[GIVEN REQUEST 1]
Copy out these records word for word, from the line with "Mark the bedroom size 4.21m x 2.69m" to the line with "Action: click(x=113, y=899)", both lines included.

>> Begin SOURCE

The God Within

The God I was taught

God means different things to different people. I was taught God was an old man who lives in the sky, behind the clouds, past the moon and the stars. And I searched for him in books, words and voices that sounded smart and confident.

The God I was given was to be feared, because the holy judge of each of our actions. I was told that, for the imperfect nature of our humanity, born sinners, we must seek redemption for a chance at forgiveness, and therefore, heaven. The ultimate goal of life.

And so, I didn’t know it was a possibility. To have a direct line with the Divine. To hear God’s voice, merge into mine, in my head, clear as day. Even when it did happen, for months, then years, I doubted. I doubted because I thought I was not worthy of it, of God’s time, attention or love.

But who are you?

I am you, and you are me. I am your God within. Trust you and trust me. Trust life. Trust God.

Ten days of silence

The first time I heard God’s voice, it sounded just like mine, but kinder, warmer and wiser. And so honest. I didn’t understand what was happening then, but it felt really good.

It was during the summer of 2017. June specifically. I had just returned from Ghana, where I lived for a few months, and was starting a new job. For my birthday, I gave myself a gift that would challenge me: a 10-day silent Vipassana meditation retreat.

At that time, meditation was a fairly foreign concept to me, and I had never practised Vipassana. I knew of it thanks to a friend. She’d done it the year prior and came out of it determined to be her honest self to her parents. Her experience was compelling enough. And I saw it as a good omen, the fact that the retreat was set to begin exactly on my birthday.

The morning I left, I was busy answering emails, filling forms and studying for my new job. I was plotting ideas for how to go against the protocol at the Vipassana centre and keep an eye on my emails over the next ten days. I even considered leaving the retreat before the end, because, all of a sudden, this commitment felt unaligned and unimportant in regard to my other priorities.

But I had chosen to be there, and so I had to abide by the rules – I reasoned to myself. And they were severe, these rules: ten hours of meditation daily, no talking, no eye contact, no reading, no writing, no music, wake up at 4 am and lights off at 9:30 pm.

The first days were physically painful. Sitting still for an hour-long meditation was agony. But I loved the teaching that ended each day. And slowly, my body adjusted. The daily two meals became more than sufficient. I started waking up before the wake-up bell, sometimes by an inner voice which presented itself as my alter ego.

>> End SOURCE
>> Begin DATA SECTION

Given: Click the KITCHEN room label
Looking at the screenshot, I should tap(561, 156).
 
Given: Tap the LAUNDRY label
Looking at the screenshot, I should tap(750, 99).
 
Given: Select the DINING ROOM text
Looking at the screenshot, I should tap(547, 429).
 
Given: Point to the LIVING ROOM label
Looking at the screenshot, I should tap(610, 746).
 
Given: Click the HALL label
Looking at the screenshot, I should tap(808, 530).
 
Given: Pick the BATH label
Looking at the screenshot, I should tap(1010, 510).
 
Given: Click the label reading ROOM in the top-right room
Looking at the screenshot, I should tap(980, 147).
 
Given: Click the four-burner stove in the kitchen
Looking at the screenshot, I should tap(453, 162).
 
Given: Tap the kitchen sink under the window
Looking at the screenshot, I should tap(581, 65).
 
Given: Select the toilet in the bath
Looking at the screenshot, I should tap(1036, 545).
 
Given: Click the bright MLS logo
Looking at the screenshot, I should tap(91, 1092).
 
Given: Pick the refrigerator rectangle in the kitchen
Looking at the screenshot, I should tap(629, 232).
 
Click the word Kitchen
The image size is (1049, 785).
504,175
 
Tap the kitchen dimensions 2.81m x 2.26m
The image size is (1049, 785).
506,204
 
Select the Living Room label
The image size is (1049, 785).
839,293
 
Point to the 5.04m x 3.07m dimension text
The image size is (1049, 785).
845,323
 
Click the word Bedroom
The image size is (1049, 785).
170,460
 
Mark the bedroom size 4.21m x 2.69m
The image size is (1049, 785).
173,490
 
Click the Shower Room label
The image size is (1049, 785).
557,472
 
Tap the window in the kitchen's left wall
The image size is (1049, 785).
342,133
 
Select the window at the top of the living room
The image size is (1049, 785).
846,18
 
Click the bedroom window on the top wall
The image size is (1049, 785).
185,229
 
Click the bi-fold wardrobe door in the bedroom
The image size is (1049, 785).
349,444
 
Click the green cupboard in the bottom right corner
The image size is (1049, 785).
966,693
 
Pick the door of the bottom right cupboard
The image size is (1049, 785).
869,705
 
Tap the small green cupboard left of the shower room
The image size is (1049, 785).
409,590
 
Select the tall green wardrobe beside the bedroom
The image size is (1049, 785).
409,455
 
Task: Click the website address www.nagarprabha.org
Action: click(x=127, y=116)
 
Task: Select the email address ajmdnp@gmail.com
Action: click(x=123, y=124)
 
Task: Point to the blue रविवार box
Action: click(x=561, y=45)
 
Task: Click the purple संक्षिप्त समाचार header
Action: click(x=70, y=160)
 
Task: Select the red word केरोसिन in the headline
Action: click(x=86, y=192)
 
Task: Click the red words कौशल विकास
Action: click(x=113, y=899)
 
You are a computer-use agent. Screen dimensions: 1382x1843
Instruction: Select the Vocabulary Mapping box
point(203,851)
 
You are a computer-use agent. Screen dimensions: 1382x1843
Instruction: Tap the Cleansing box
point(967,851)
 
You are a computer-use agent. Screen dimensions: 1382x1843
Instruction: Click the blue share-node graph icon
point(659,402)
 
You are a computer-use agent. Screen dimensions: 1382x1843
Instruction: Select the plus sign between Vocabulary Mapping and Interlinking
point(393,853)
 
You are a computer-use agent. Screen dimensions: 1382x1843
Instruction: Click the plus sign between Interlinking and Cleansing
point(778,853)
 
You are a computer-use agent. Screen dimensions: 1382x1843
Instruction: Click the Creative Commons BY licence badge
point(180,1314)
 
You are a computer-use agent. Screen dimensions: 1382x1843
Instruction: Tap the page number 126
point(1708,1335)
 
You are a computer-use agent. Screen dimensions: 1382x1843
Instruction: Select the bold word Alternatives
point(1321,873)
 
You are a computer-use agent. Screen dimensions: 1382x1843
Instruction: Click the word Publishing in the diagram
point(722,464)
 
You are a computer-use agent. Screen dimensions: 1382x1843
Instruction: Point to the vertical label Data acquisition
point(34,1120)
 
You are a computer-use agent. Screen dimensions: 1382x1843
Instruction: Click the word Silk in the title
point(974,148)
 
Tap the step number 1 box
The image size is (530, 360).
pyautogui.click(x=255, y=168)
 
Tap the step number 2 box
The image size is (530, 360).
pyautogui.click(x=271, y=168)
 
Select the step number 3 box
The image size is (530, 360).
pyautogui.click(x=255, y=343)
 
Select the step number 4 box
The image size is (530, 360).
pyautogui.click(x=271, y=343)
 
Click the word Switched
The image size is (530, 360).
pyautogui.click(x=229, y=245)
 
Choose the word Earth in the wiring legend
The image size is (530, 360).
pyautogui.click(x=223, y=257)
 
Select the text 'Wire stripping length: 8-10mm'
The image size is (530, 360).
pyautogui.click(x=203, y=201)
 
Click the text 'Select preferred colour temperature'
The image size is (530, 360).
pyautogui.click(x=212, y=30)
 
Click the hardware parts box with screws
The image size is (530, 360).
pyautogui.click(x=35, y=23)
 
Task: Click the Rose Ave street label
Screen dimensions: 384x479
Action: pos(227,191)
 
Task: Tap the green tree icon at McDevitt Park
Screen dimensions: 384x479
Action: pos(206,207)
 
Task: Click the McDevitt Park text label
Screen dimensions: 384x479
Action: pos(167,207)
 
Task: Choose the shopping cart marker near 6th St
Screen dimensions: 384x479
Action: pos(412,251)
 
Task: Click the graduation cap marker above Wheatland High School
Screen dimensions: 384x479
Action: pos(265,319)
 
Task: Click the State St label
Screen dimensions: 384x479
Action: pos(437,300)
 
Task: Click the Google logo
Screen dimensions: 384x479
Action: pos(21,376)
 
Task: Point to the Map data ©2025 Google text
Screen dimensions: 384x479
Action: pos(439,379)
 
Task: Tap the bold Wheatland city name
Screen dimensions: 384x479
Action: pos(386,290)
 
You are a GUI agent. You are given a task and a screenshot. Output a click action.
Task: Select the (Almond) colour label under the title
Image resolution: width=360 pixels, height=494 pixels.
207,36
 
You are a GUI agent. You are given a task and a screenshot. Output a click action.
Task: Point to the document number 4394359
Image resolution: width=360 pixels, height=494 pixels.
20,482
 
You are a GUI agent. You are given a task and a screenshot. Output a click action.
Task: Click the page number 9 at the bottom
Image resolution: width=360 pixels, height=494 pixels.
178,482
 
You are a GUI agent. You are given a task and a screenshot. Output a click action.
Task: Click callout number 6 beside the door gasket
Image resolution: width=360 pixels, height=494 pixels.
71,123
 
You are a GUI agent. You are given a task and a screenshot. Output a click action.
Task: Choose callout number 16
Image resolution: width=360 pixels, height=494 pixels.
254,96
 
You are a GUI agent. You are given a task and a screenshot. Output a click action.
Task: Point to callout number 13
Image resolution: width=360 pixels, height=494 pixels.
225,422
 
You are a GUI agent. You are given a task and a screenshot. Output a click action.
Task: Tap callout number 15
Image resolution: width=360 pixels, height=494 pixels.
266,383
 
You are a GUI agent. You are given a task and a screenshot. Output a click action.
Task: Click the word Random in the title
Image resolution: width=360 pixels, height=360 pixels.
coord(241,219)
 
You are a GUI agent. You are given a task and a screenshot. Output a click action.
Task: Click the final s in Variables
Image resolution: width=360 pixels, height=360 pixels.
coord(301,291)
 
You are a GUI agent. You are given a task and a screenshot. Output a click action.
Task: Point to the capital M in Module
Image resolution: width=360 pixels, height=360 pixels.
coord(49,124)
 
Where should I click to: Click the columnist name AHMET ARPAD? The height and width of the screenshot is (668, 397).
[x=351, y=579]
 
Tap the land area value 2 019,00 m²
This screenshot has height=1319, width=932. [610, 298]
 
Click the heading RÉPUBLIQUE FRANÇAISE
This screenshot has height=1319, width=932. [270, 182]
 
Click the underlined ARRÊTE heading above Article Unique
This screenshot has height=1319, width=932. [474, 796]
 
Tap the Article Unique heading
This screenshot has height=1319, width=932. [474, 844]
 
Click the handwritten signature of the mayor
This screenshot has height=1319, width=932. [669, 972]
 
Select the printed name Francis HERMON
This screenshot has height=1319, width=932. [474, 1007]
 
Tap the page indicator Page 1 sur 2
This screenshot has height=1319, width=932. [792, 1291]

>> End DATA SECTION

[GIVEN REQUEST 2]
Pick up the account of the God within and its ten days of silence where it stops, and keep writing.

[RESULT 1]
Mark the bedroom size 4.21m x 2.69m
The image size is (1049, 785).
173,490
 
Click the Shower Room label
The image size is (1049, 785).
557,472
 
Tap the window in the kitchen's left wall
The image size is (1049, 785).
342,133
 
Select the window at the top of the living room
The image size is (1049, 785).
846,18
 
Click the bedroom window on the top wall
The image size is (1049, 785).
185,229
 
Click the bi-fold wardrobe door in the bedroom
The image size is (1049, 785).
349,444
 
Click the green cupboard in the bottom right corner
The image size is (1049, 785).
966,693
 
Pick the door of the bottom right cupboard
The image size is (1049, 785).
869,705
 
Tap the small green cupboard left of the shower room
The image size is (1049, 785).
409,590
 
Select the tall green wardrobe beside the bedroom
The image size is (1049, 785).
409,455
 
Task: Click the website address www.nagarprabha.org
Action: click(x=127, y=116)
 
Task: Select the email address ajmdnp@gmail.com
Action: click(x=123, y=124)
 
Task: Point to the blue रविवार box
Action: click(x=561, y=45)
 
Task: Click the purple संक्षिप्त समाचार header
Action: click(x=70, y=160)
 
Task: Select the red word केरोसिन in the headline
Action: click(x=86, y=192)
 
Task: Click the red words कौशल विकास
Action: click(x=113, y=899)

[RESULT 2]
Slowly, I built new habits and turned them into a routine. A segment of my lunch break became dedicated to walking in the garden. I would make brief stops to observe the bees and other flies feeding on plants or search for a four-leaf clover among the clovers. All the while, with my mind narrating its own endless stories. Going places, times and faces. Sometimes gasping. Sometimes ruminating. Talking mindlessly to itself. And for the first time, I became sharply aware of these constant thoughts.

I was familiar with the bully voice. The inner voice that is nagging and insulting, towards myself, everyone and everything. But the kind, warm and loving voice was new. It stepped in every time the bully voice manifested, shushing it out with such a disarming honesty, and I would smile.

I know I sound crazy. And I may sound even crazier saying that the two voices would sometimes go back and forth. I was just there, witnessing, feeling indeed crazy, but grateful for this protective voice, emerging inside of me.

I like to believe that voice was not new. It had always been there. But finally, in that silent, caring environment where no distractions were available, I could hear it. I could listen.

That’s the best thing Vipassana introduced me to: my divine voice.

Conversations with God

But back in the noise of the world, I often forgot how to listen. So, it would take me years to nurture and fully trust it.

I want to talk to you, God. It’s been a while. I need to empty my heart and fill it back in with your love. How do I talk to you again? How does this work again?

Honesty.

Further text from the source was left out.